<aside> 🔴 Summary: Brain is evil.
</aside>
This was done as a joint homework response for both Story of Illness and Hello Computer.
The digital experience consist of a linear slider that can be moved back and forth, with each interval triggering a sound. Even though the options/steps are different, they all trigger the same automated, robotic voice that says “lazy”. The linear slider represent the way I have been viewing life thus far, as well as how narratives about mental health are often presented: clear-cut, black-and-white with no in-between.
“Am I depressed or am I just lazy?” is a half-joking half-serious question I often bring up to my therapist, with other alternative versions include “Do I really have ADD or am I a hoarder?”, “Am I really traumatised or am I just looking for attention?”, and "Do I really have mental health problems or am I just using them as crutches to avoid responsibilities?"

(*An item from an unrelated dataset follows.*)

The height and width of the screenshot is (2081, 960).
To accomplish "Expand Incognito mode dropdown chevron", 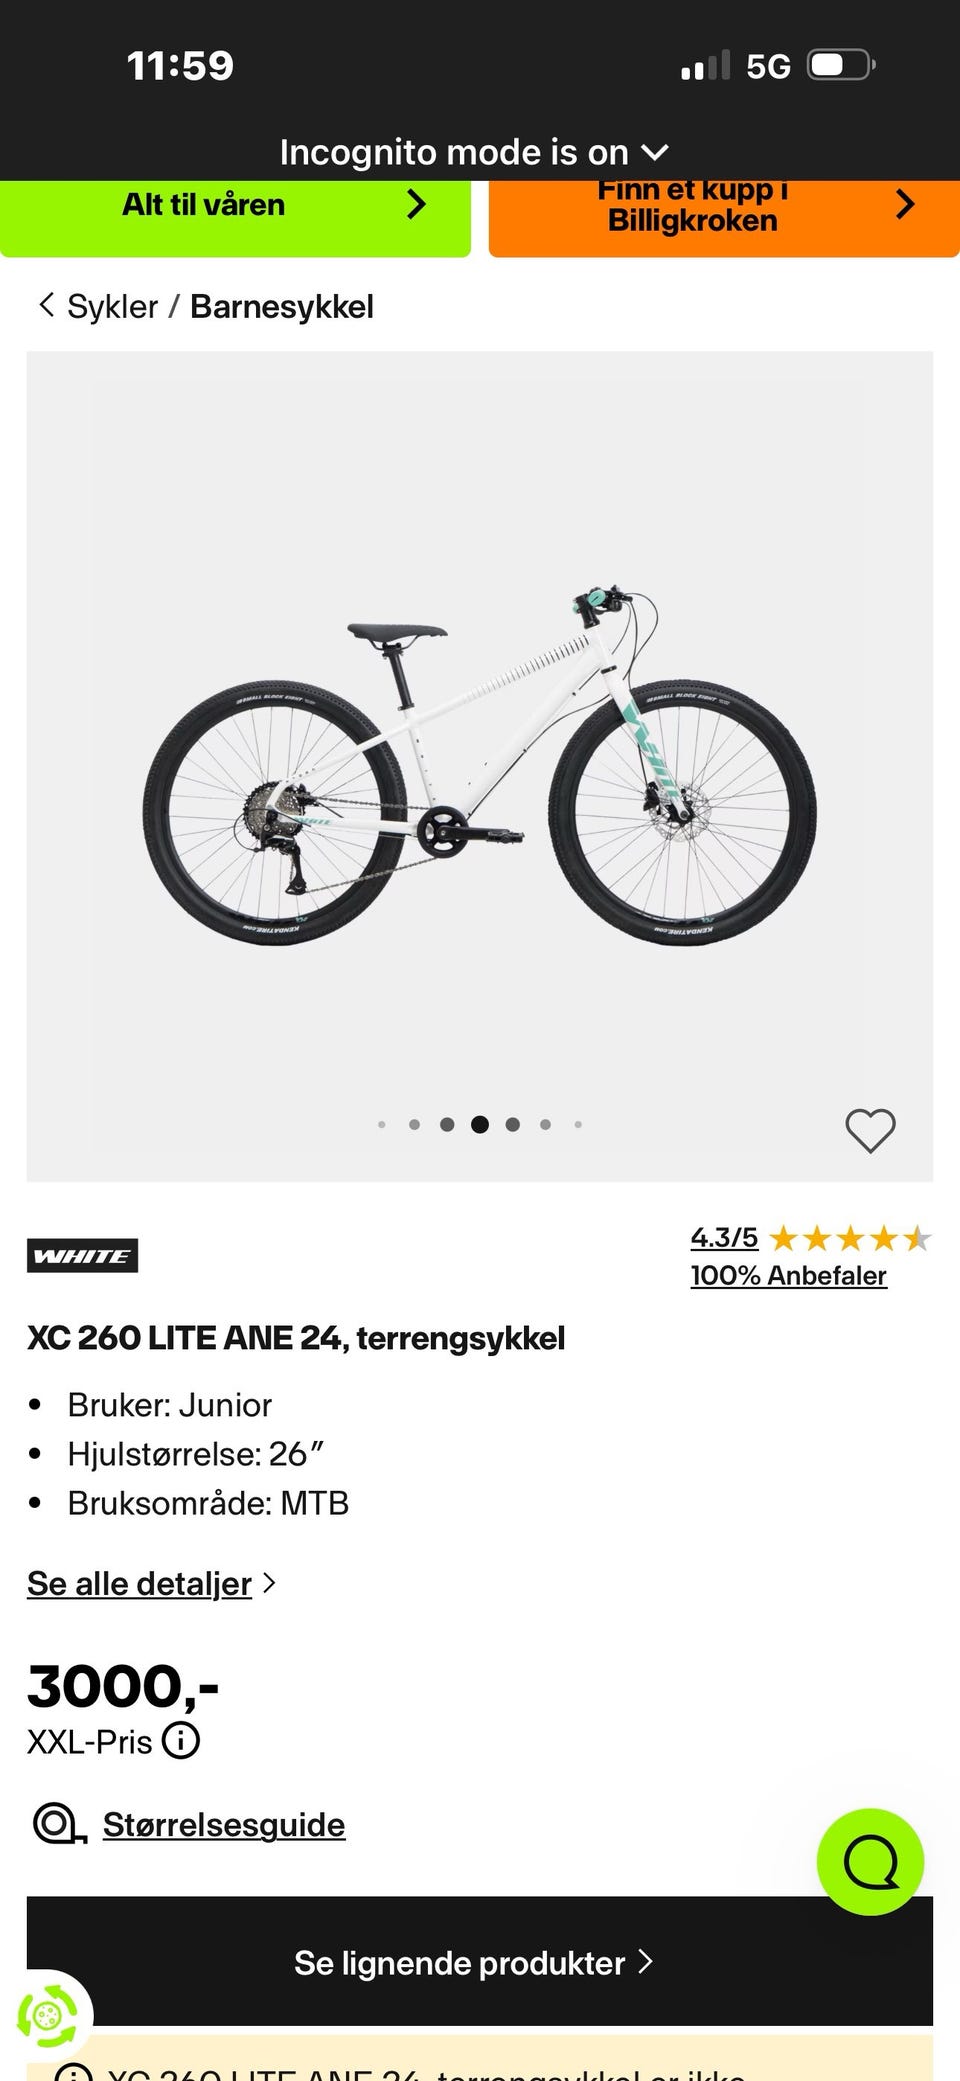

While I openly accept the diagnosis that I’m depressed (it started feeling legitimate when my psychiatrist suggested anti-depressant), I do have the tendency to downplay how extensively it affect my standard of living. For the longest time, I was dismissing my experiences as hormonal teenage angst, and the ongoing feeling of helplessness made me question my judgment. It’s hard to unlearn behaviors that are traditionally and commercially labelled as “lazy”, when they are actually products of declining mental health. It’s hard to have to constantly ask for external validation and confirmations, because those are the only labels that counts. It’s hard to be rationally aware of what’s happening, and still choosing to suffer in irrationality.
It's hard to live in a body that keeps you alive, just so the brain can tell you to die.
It’s hard, so I choose to joke about it, because even though I'm fully aware of my depression, the voice in my head will always call me “lazy” instead.